La juge fédérale Araceli Martinez-Olguin a refusé jeudi de donner l'approbation finale au règlement copyright de 1,5 milliard $ d'Anthropic — le plus gros de l'histoire américaine — et a plutôt demandé à l'équipe légale des auteurs d'adresser les inquiétudes des objecteurs avant qu'elle ne tranche. Les maths au centre du litige sont tranchantes : environ 320 millions $ d'honoraires légaux contre des paiements par auteur d'environ 3 000 $, contre une classe couverte de plus de 480 000 œuvres pour lesquelles 92 % des réclamations ont maintenant été déposées. L'objecteur Pierce Story a estimé que la structure d'honoraires se traduit à 10 000-12 000 $ de l'heure pour les avocats des auteurs ; il a exhorté la cour à baisser le award d'honoraires à environ 70 millions $, ce qui couvrirait encore les meilleurs taux horaires tout en augmentant le paiement de chaque auteur d'environ 25 %. Les auteurs doivent répondre aux objections d'ici le 21 mai, et Anthropic a été ordonné de présenter pourquoi les opt-outs tardifs ne devraient pas être honorés à la même date.

Le backstory procédural ajoute de la friction. Le juge William Alsup, qui a initialement approuvé le règlement avant de prendre sa retraite, avait séparément questionné si les honoraires des avocats étaient trop hauts et recommandé une enquête indépendante pour assurer qu'aucun honoraire impropre ne soit accordé. Selon Lea Bishop, une objectrice non-membre-de-classe et professeure de droit du copyright, cette recommandation « n'a pas été divulguée carrément » à la juge entrante Martinez-Olguin dans le rapport de statut que le conseil des auteurs a déposé ; les membres de la classe n'ont pas non plus été notifiés de l'enquête. Plusieurs objecteurs décrivent un processus de règlement où l'équipe légale a tenté de marquer leurs dépôts comme invalides, de mélanger leurs noms dans les dossiers de cour, ou autrement de rétrécir le champ des objecteurs. Si ça se cadre comme friction administrative ou gatekeeping actif c'est une des choses que Martinez-Olguin est maintenant demandée d'examiner.

Le problème substantif sous le combat sur les honoraires est plus grand que les honoraires. Plusieurs objecteurs argumentent que le règlement ne contient aucun relief prospectif ni cadre adressant l'usage commercial continu des modèles entraînés sur les œuvres de la classe. James R. Sills a écrit qu'Anthropic « ne supprimera aucune copie physique scannée d'œuvres/livres », et puisqu'aucun auteur n'a de visibilité sur comment ses œuvres individuelles ont été acquises ou traitées, « toutes les formes de toutes les œuvres doivent être détruites et non utilisées par Anthropic » avant que le règlement ne procède. Robert C. Jacobson a soulevé la même inquiétude : manque de transparence sur quelles œuvres ont été traitées et comment, et aucun engagement d'Anthropic sur l'usage continu. Vingt-cinq membres de la classe se sont déjà retirés du règlement et ont déposé une nouvelle poursuite. La question légale posée, que le règlement tel que rédigé actuellement n'adresse pas, est de savoir si 1,5 G$ ferme le passé sans licencier le futur.

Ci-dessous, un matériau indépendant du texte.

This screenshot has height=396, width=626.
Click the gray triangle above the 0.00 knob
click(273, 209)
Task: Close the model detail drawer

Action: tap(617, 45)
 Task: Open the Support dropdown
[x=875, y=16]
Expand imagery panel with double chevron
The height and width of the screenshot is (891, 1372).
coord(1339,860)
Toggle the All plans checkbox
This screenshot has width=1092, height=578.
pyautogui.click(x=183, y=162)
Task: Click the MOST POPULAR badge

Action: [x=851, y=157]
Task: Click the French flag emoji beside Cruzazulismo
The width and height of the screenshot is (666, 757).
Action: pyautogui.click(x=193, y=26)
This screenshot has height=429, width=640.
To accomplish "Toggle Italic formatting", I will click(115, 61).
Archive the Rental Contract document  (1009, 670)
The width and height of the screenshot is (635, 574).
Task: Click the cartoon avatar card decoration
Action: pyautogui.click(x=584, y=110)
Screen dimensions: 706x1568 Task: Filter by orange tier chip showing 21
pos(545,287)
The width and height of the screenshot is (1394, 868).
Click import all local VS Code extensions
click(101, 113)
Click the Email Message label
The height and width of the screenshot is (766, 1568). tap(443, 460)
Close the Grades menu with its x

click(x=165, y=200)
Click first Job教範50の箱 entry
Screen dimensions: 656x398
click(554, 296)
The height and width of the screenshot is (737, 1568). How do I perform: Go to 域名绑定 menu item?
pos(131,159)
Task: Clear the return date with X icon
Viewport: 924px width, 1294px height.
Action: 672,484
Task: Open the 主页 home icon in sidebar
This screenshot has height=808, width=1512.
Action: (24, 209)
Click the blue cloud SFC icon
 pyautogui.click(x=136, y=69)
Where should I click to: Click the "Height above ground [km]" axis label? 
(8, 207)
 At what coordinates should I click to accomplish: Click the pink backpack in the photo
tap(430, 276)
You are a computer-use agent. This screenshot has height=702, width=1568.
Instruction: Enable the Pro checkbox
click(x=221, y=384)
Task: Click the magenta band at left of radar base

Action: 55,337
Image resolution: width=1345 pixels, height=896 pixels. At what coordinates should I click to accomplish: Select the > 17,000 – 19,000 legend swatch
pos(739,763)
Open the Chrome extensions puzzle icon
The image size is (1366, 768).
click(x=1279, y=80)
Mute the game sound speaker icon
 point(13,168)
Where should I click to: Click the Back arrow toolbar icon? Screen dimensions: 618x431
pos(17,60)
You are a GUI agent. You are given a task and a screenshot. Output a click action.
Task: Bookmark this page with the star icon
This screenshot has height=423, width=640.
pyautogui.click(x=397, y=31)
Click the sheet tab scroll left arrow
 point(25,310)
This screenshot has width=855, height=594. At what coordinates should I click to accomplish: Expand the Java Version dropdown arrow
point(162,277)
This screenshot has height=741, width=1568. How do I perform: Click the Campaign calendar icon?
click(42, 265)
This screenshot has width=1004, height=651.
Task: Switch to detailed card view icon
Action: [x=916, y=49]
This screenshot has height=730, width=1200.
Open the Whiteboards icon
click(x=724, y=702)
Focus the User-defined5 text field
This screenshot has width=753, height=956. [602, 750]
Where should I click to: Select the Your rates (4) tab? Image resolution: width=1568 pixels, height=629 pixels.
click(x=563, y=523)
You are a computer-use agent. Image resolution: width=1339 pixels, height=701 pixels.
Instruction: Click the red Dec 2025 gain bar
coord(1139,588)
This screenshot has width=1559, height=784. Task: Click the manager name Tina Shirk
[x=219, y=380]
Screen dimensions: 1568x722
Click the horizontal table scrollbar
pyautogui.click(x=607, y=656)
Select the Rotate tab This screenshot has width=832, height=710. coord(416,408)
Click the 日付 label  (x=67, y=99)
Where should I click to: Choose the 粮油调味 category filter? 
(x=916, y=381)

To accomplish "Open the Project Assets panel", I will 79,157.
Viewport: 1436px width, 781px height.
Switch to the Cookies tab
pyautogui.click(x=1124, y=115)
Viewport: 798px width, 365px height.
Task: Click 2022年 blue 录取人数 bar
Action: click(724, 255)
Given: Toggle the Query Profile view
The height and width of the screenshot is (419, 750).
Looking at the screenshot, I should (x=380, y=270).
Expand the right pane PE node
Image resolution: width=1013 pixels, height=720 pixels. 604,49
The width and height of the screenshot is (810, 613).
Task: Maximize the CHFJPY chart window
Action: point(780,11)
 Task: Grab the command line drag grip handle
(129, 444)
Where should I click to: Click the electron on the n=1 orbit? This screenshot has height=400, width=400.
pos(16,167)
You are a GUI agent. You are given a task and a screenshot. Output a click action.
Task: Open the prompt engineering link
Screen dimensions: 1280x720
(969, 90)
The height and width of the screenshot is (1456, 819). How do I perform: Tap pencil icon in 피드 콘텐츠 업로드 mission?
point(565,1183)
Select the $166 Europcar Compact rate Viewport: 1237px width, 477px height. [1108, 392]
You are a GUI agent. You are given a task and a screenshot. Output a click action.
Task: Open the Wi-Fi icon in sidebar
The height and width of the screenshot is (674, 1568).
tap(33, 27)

Pour les builders qui watch la loi du training-data IA : ce cas trace la forme de précédent pour la prochaine ronde de class actions, dont plusieurs sont pendantes contre d'autres labs frontières. Les termes qui émergent — règlement ou jugement — vont définir à quoi ressemble la « compensation pour entraînement passé non-autorisé » et, plus important, si les règlements peuvent être structurés comme des paiements one-time sans licensing continu ni exigence de destruction des dérivés. L'argument des objecteurs c'est qu'ils ne peuvent pas : si un modèle entraîné sur des œuvres copyright continue de générer du revenu, les auteurs originaux retiennent un intérêt dans ce revenu, et un paiement one-time est sous-compensation. La position d'Anthropic à date a été que entraîner-puis-régler ferme la boucle. Si Martinez-Olguin est d'accord, partiellement ou pas du tout, c'est ce que le 21 mai commence à répondre — et la réponse détermine la structure de chaque règlement comparable qui suit.